** Source data **

········

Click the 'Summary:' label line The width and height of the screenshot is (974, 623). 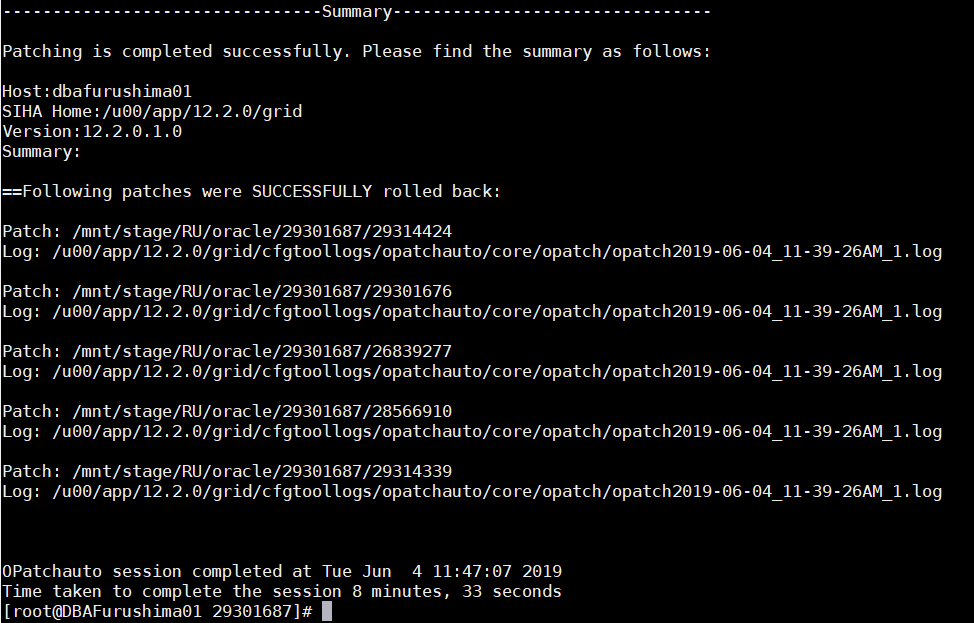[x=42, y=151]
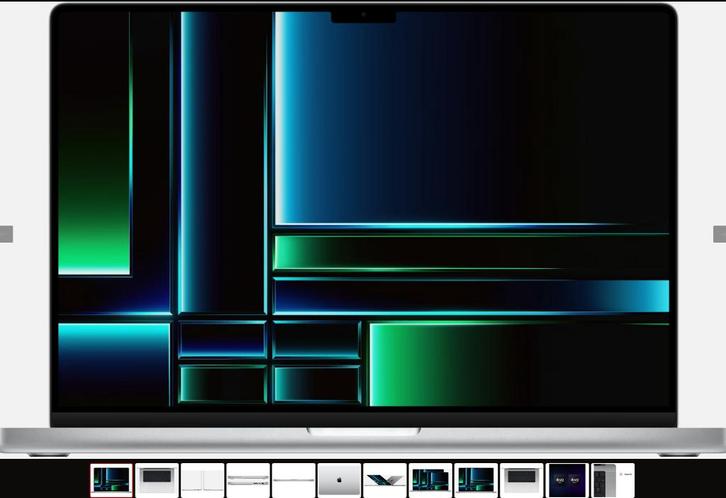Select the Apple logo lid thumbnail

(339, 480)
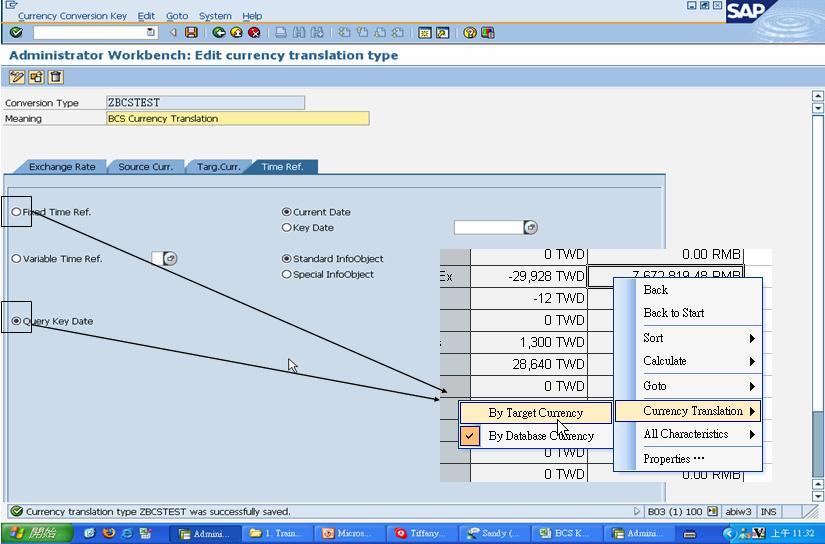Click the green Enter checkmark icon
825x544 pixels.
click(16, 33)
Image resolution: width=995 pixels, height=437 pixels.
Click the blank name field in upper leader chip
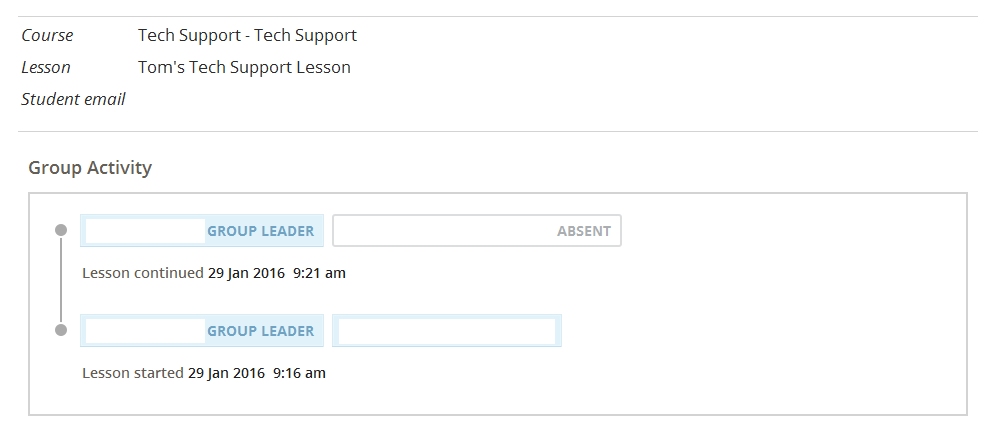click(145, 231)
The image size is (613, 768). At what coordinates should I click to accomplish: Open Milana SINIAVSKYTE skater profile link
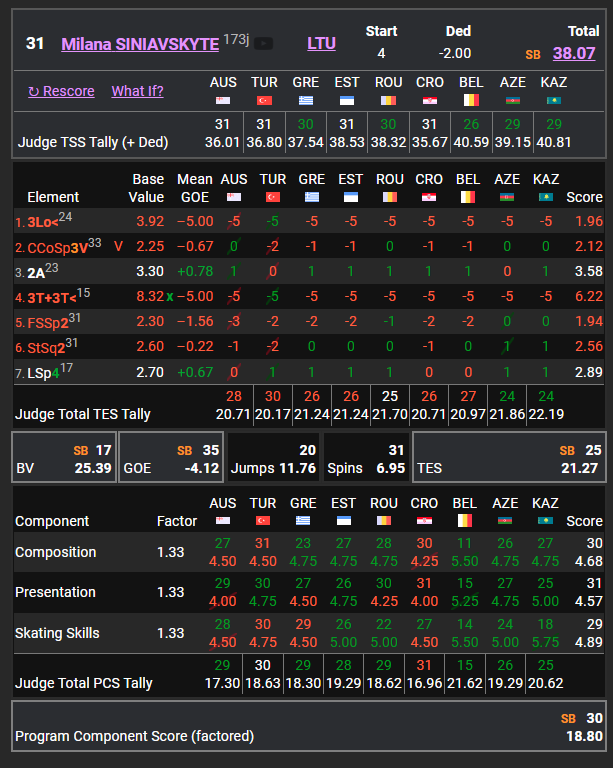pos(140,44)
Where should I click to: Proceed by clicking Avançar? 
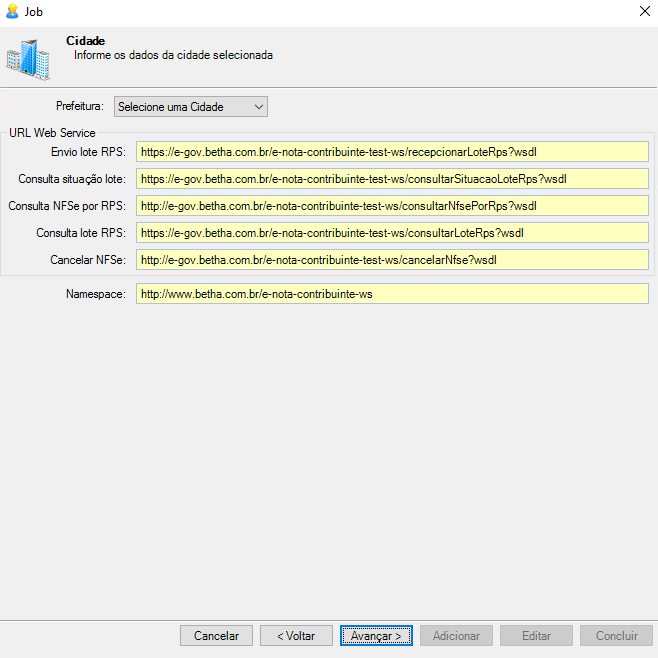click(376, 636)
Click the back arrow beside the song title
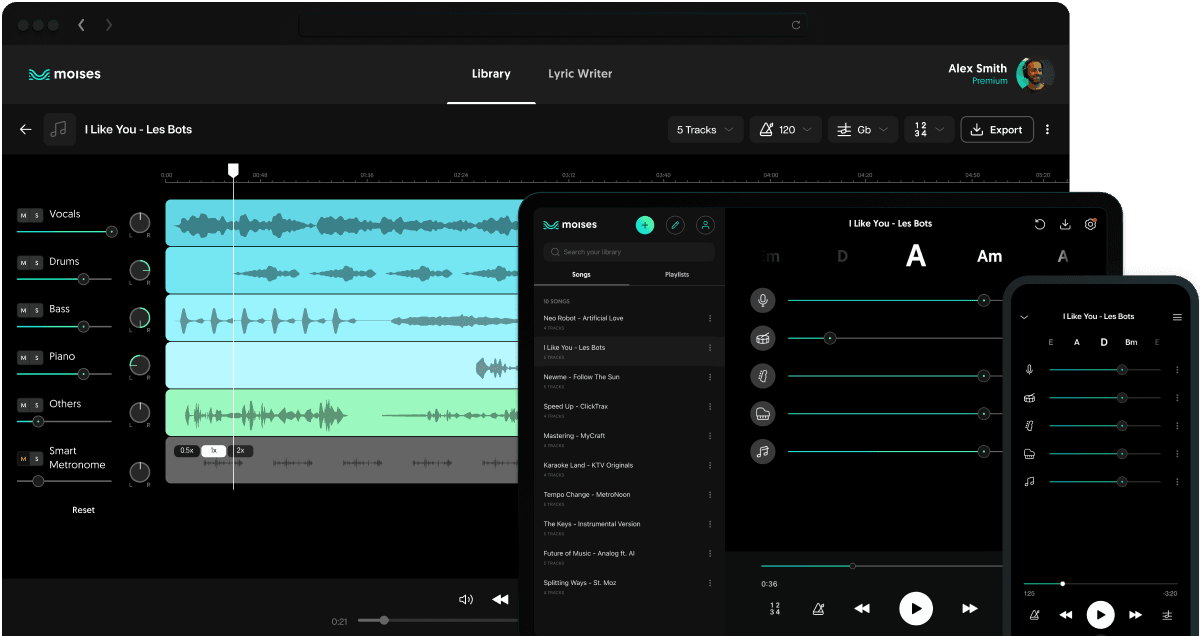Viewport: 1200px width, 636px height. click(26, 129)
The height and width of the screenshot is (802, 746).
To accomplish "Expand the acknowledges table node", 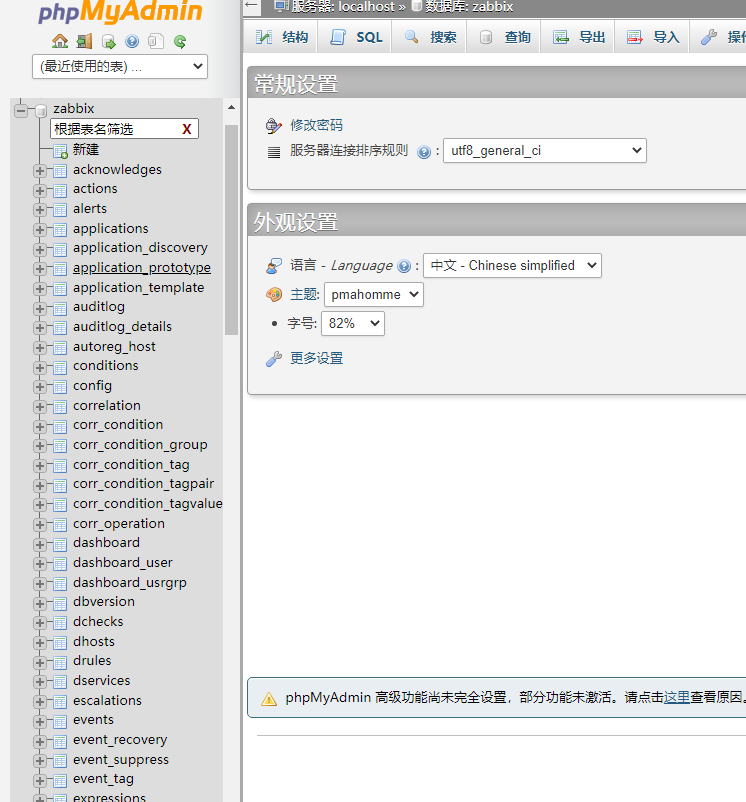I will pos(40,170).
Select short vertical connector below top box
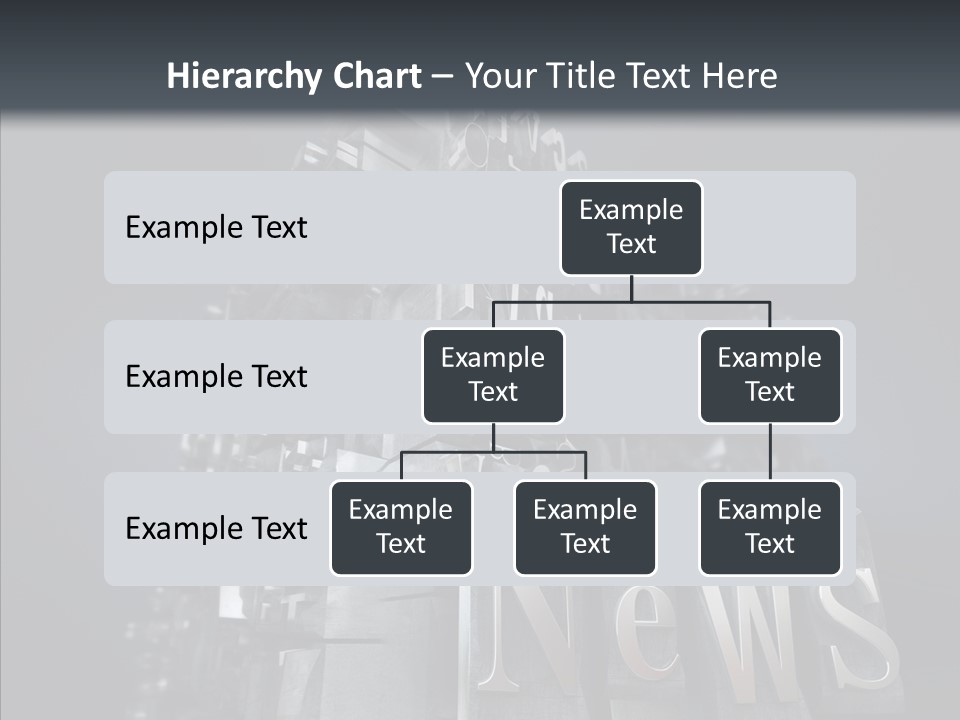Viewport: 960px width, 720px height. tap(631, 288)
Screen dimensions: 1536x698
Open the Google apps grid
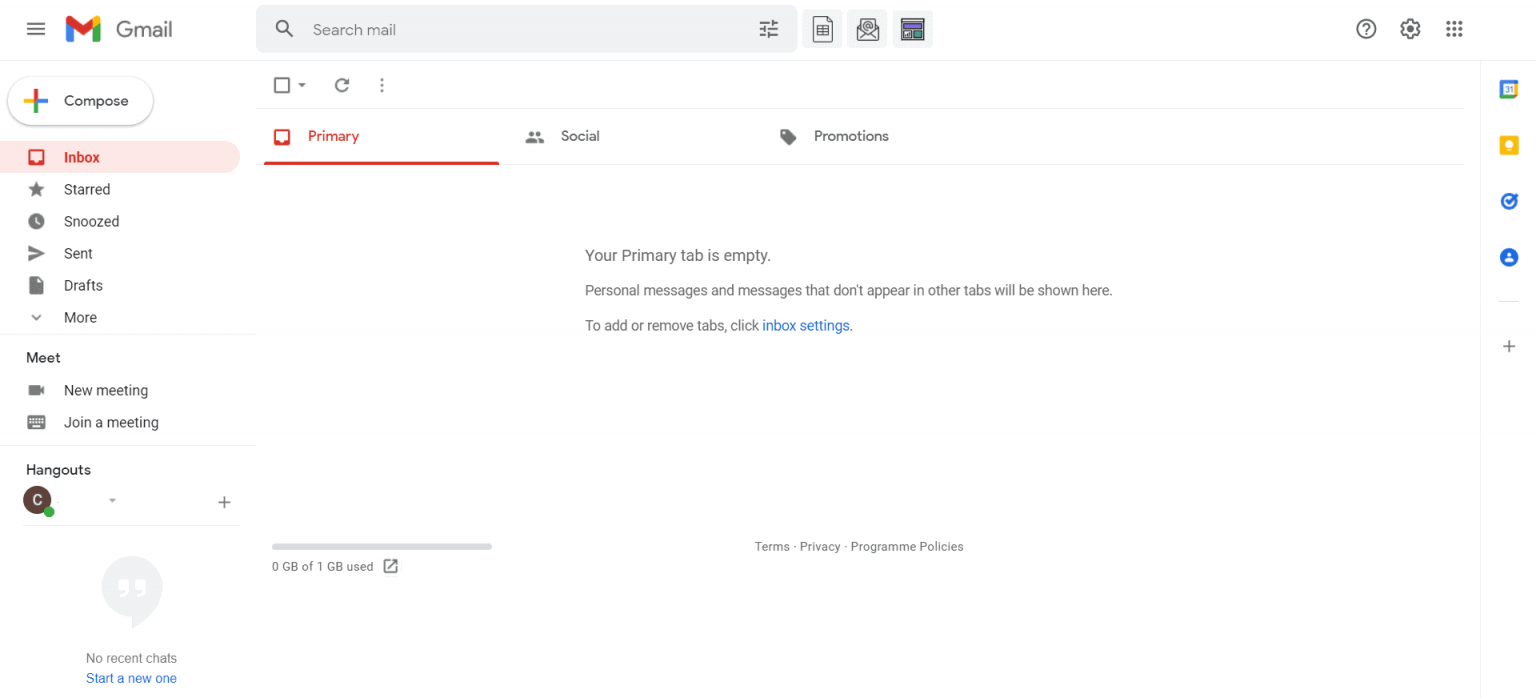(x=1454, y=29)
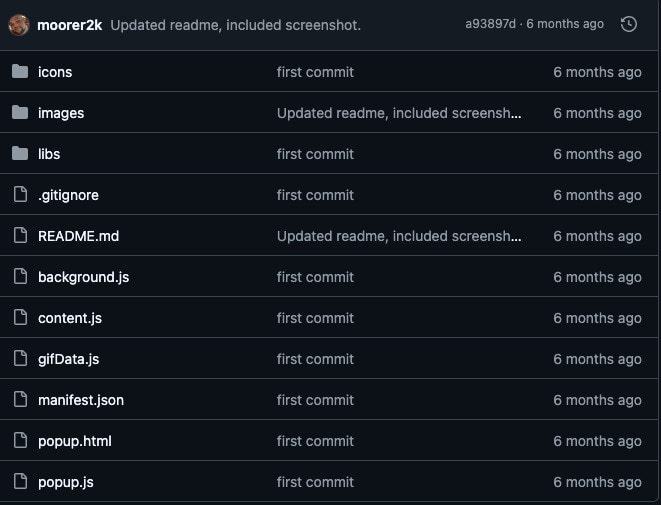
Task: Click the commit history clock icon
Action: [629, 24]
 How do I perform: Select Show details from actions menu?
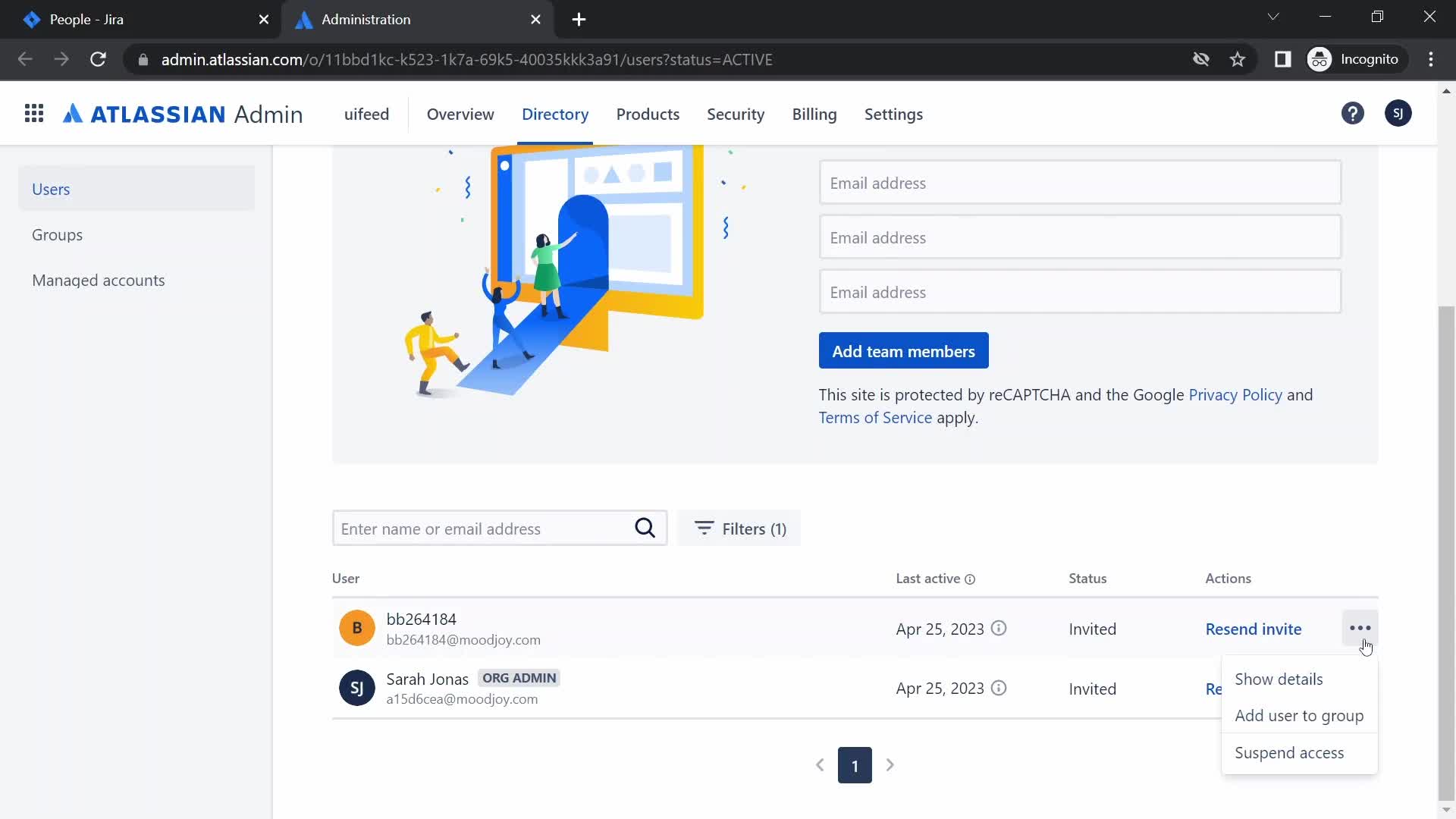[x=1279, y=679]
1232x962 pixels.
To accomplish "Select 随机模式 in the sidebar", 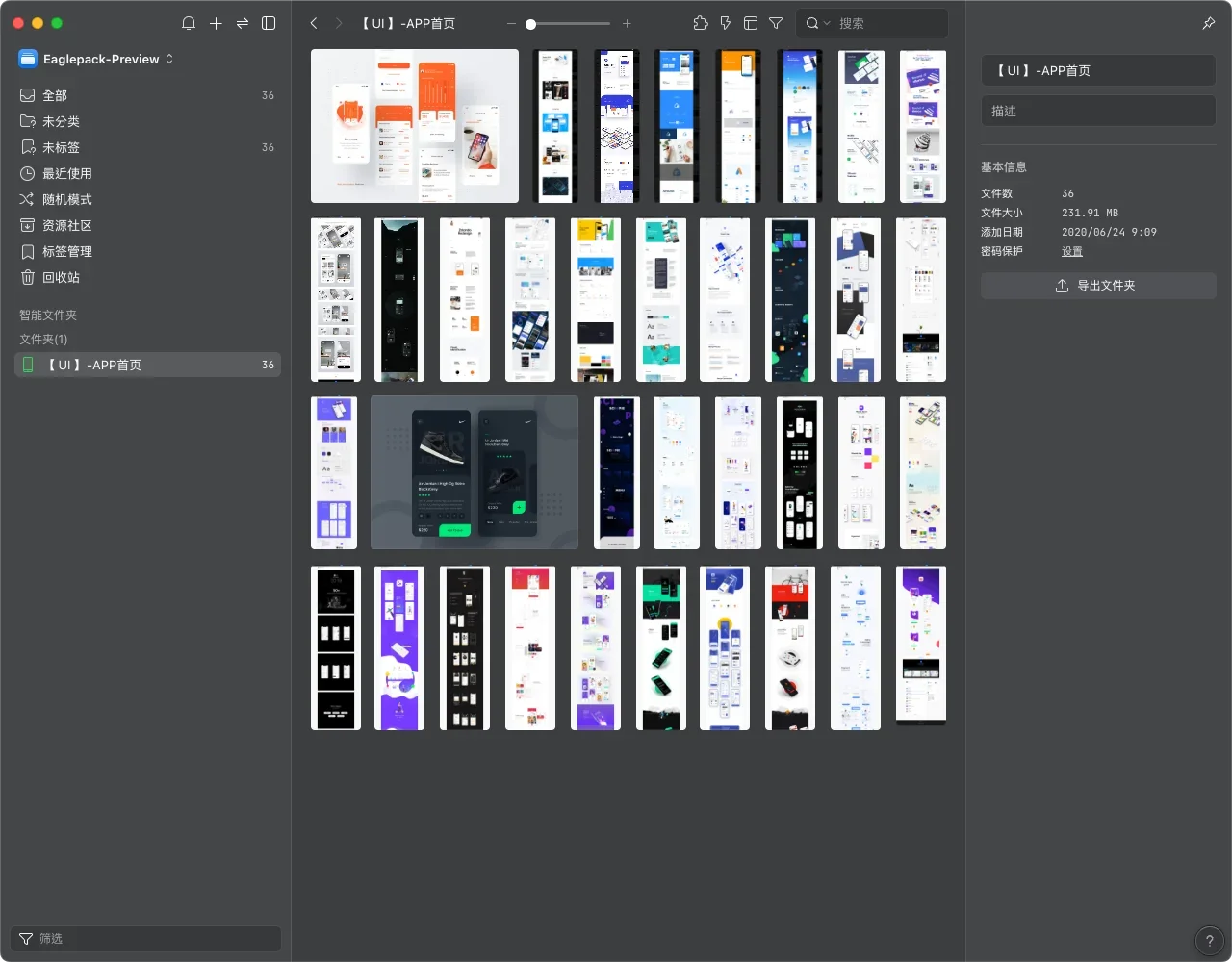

········

** Problem to solve **
Retype, exactly as written, each line from the one containing "Screen dimensions: 1536x698" through the end of the data above, and leave out every picture.

** Answer space **
Screen dimensions: 1536x698
Open the Google apps grid
(x=1454, y=29)
Task: Click the commit history clock icon
Action: [629, 24]
 How do I perform: Select Show details from actions menu?
[x=1279, y=679]
1232x962 pixels.
To accomplish "Select 随机模式 in the sidebar", 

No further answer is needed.